Pour se donner contenance, elle attrape la tasse devant elle, la bisounours, et suit les dessins du bout des doigts. Elle redouble de concentration sur l'objet lorsque Mahyar s'assied à côté d'elle.
Il lui parle, mais le cerveau de Minouze n'arrive pas à traiter l'information, tout ce qu'elle entend, c'est sa voix. Il pourrait tout aussi bien lui dire le menu de son repas de midi qu'elle serait tout de même captivée par le son de sa voix.
« Minouze ? Tu m'écoutes ? »
Elle sursaute.
« Oui, pardon, tu disais ?
- Je te disais que c'était vraiment cool que tu aies pu intégrer ta prépa ! Ça se passe bien ?
- Oui, merci. C'est différent de ce que j'imaginais, mais pour l'instant ça va.
- Tu as trouvé une nouvelle muse ? On ne te voit plus beaucoup sur les streams en ce moment...
- Mais non ! Pas du tout ! C'est juste qu'avec les cours et la vie étudiante je... »
Mahyar la regarde en souriant, l'air de se retenir de rire.
« Tu te moques de moi c'est ça ?
- Non. Bon... Un peu... Mais il faut dire que tu ne marches pas, tu cours ! »
Minouze lui jette un regard qu'elle veut blaser, mais qui n'a pour effet que de faire franchement rire le Maître du Jeu.
« Plus sérieusement, Minouze, je suis vraiment content pour toi, tu as du talent, c'est cool que tu puisses poursuivre ta passion ! »
Sans égard pour le feu qu'il vient d'allumer en elle, il pose une main sur son épaule tout en attrapant son café de l'autre.
Le monde de Minouze se rétrécit brusquement au canapé, à la présence chaude de Mahyar à côté d'elle et sa main posée sur elle. Son cœur bat tellement fort qu'il pulse à ses oreilles. Il est impossible qu'il ne l'entende pas.

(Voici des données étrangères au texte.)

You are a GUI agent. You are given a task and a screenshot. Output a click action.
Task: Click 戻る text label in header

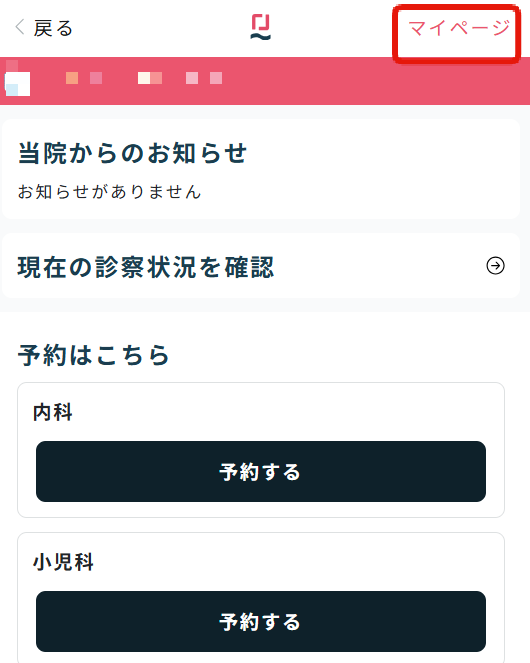click(53, 28)
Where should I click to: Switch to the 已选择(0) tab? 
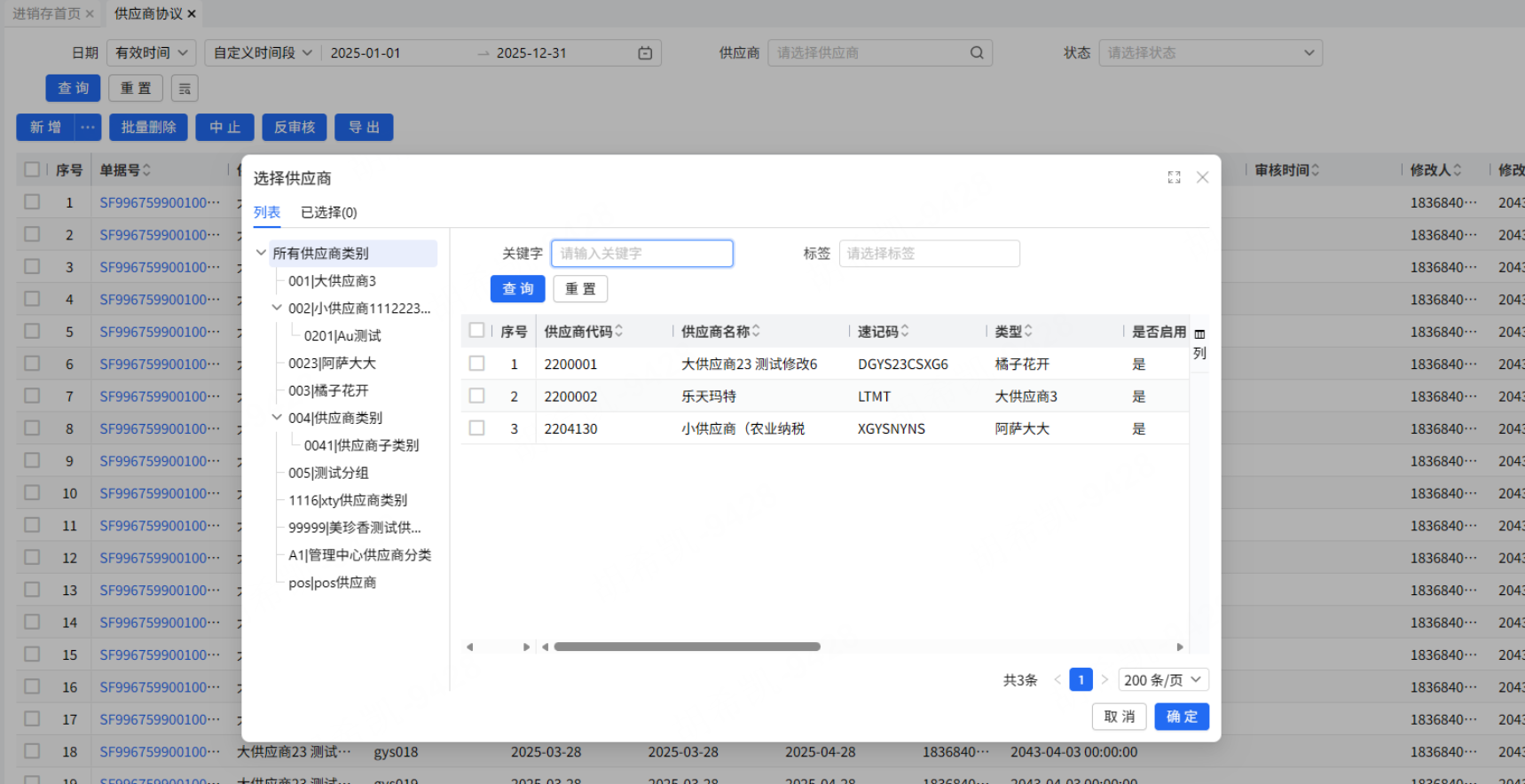click(x=328, y=213)
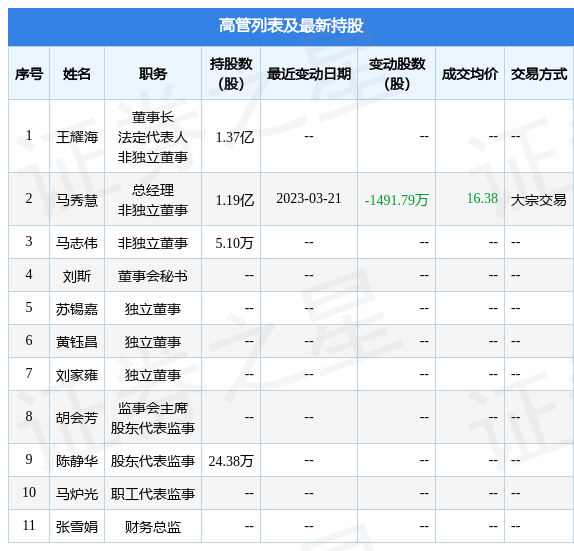The image size is (574, 551).
Task: Select the 16.38 average price value
Action: click(482, 198)
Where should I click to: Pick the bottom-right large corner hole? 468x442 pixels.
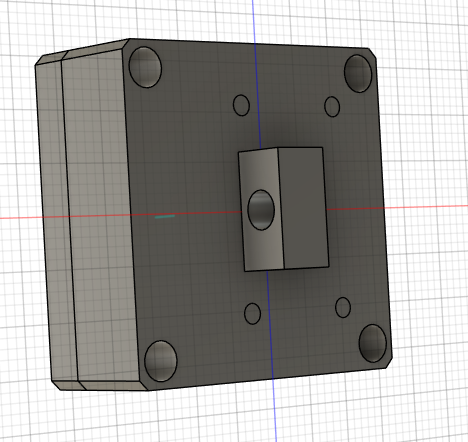373,343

Puis Mahyar se lève, et son retrait cause un vertige à Minouze, comme si elle allait tomber dans le vide. Elle lève les yeux vers lui, pour le voir enlever son pull nonchalamment. Ce qui a pour effet de faire voltiger ses dreads. Et accessoirement de dénuder son torse lorsque son pull essaie d'entraîner le tee-shirt avec lui. Au moment où sa Muse se retourne, Minouze boit une grande gorgée de thé brûlant pour se distraire. De surprise, elle éloigne la tasse trop rapidement et renverse un peu de son thé sur son pull.
Dans sa tête les alarmes se déclenchent : le cringe de passer pour une cruche devant Mahyar la submerge et elle remercie la sensibilité de celui-ci à la lumière pour cacher la honte qui lui monte au visage.
« Bah alors Minouze ? Si tu veux enlever ton pull te gêne pas hein, pas besoin de lui renverser du thé dessus, mets-toi à l'aise ! »
Lorsqu'elle repose la tasse sur le plateau, celle-ci cliquette légèrement sur la surface en bois. Elle se rend compte qu'elle tremble légèrement. Elle s'y reprend à plusieurs fois avant de réussir à enlever son col-roulé orange. En dessous, elle porte un simple débardeur, orange lui aussi, de coton.
« Donne-le moi, je vais l'étendre à côté du radiateur, il séchera plus vite ! Ton tee-shirt ça va ou je t'en prête un ?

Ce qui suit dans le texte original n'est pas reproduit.